**** Information supplied
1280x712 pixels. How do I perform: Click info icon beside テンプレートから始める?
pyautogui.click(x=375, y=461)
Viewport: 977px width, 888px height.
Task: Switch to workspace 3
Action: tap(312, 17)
********
→ **Required action**
Exactly as given, repeat every record above.

→ **Solution below**
1280x712 pixels. How do I perform: Click info icon beside テンプレートから始める?
pyautogui.click(x=375, y=461)
Viewport: 977px width, 888px height.
Task: Switch to workspace 3
Action: tap(312, 17)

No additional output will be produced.